Synthesis of Iron-Doped Manganese Oxides with an Ion-Sieve Property: Lithium Adsorption from Bolivian Brine

Iron-doped lithium manganese oxides Li1.33FexMn1.67-xO4 (x = 0.15, 0.30, and 0.40) were prepared by calcination of carbonates of Li, Mn, and nitrate of Fe in air at 350, 400, 450, 550, and 650 degrees C. The calcined samples, characterized by X-ray diffraction (XRD) and chemical analysis, were spinels. The protonated samples after treatment with HCl solution were tested as adsorbents for lithium adsorption from the salt lake brine collected from the Salar de Uyuni, Bolivia.

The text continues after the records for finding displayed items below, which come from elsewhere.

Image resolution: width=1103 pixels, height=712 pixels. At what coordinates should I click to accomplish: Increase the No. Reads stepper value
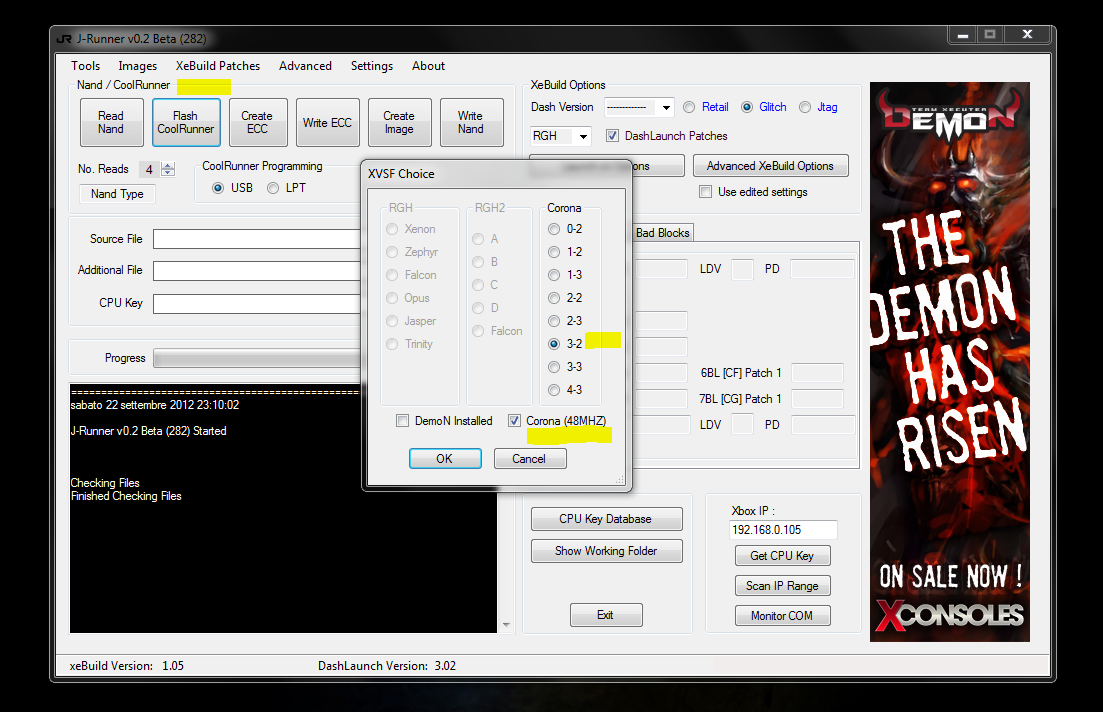[168, 166]
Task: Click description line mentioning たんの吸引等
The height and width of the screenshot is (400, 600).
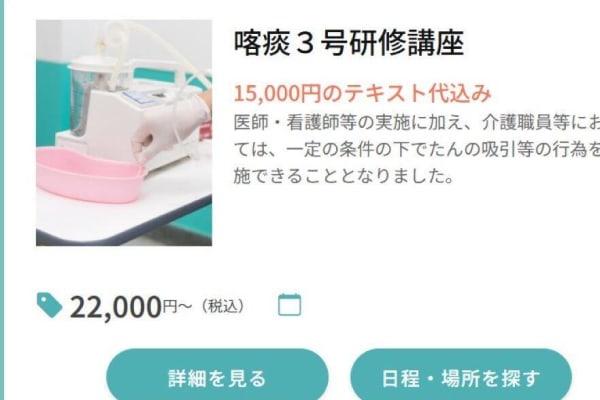Action: tap(417, 149)
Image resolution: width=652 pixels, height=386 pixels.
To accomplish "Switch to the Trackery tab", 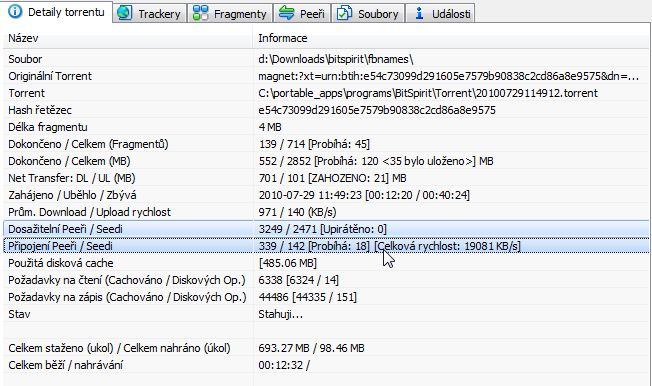I will pos(150,13).
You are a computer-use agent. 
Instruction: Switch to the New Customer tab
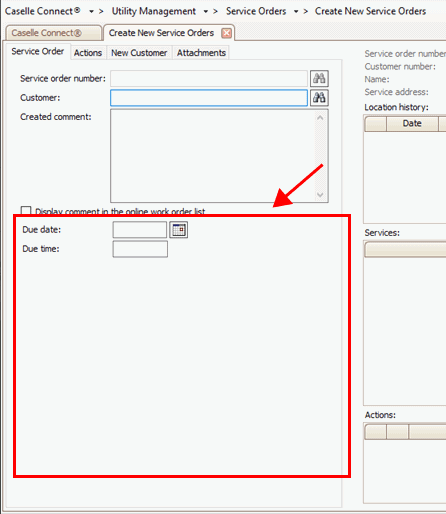click(x=139, y=53)
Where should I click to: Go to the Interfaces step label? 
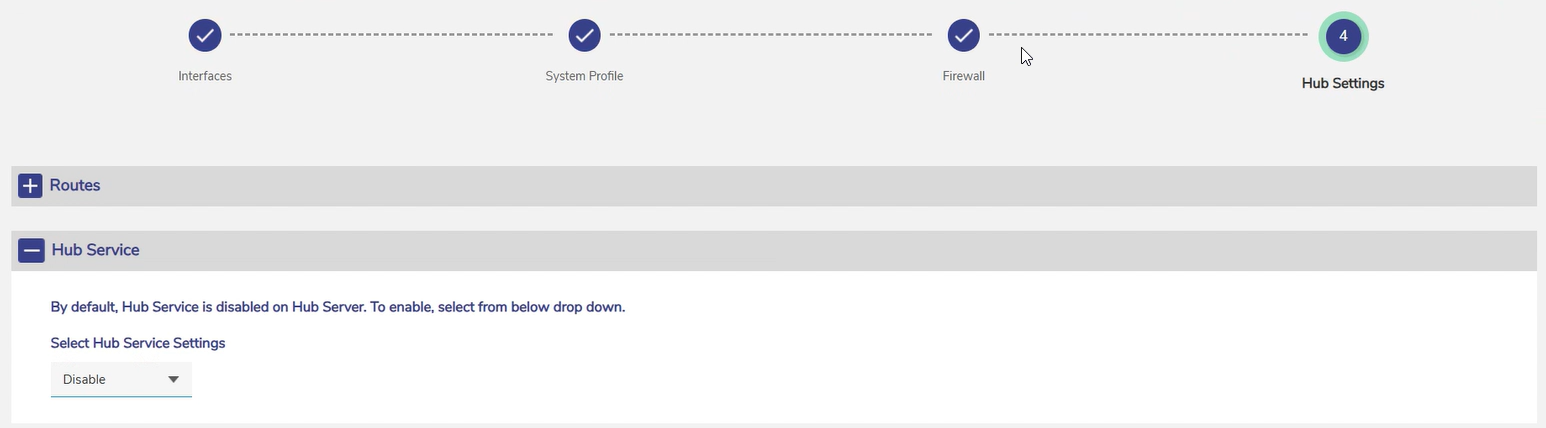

The precursor showed 3.7% Mn extraction upon acid treatment with Fe/Mn ratio of 0.1 obtained from calcination at 450 degrees C. The amount of Mn extracted in HCl solution decreased with increasing of Fe/Mn ratio, and the amounts of lithium extraction were 90%, 96%, and 91% for Fe/Mn = 0.1, Fe/Mn = 0.2, and Fe/Mn = 0.3, respectively, while the amounts of dissolved iron showed the opposite trend. By studying the lithium adsorption in the raw brine and NaOH-added brine by a batch method, the adsorbent with Fe/Mn ratio of 0.1 obtained from calcination of the precursor at 450 degrees C was found to be efficient lithium adsorbent with lithium uptake of 18 mg/g at final pH 2.0 from the raw brine (initial pH 6.7) and 28 mg/g at final pH 7.2 from the NaOH-added brine (initial pH 8.2). The adsorbent with Fe/Mn ratio of 0.1 obtained from calcination of the precursor at 450 degrees C was evaluated for a 4 cycle adsorption/desorption experiment. The amount of manganese extracted (%) in the solution decreased with cycle numbers, 1.1% in the first cycle and 0.70% in the fourth cycle.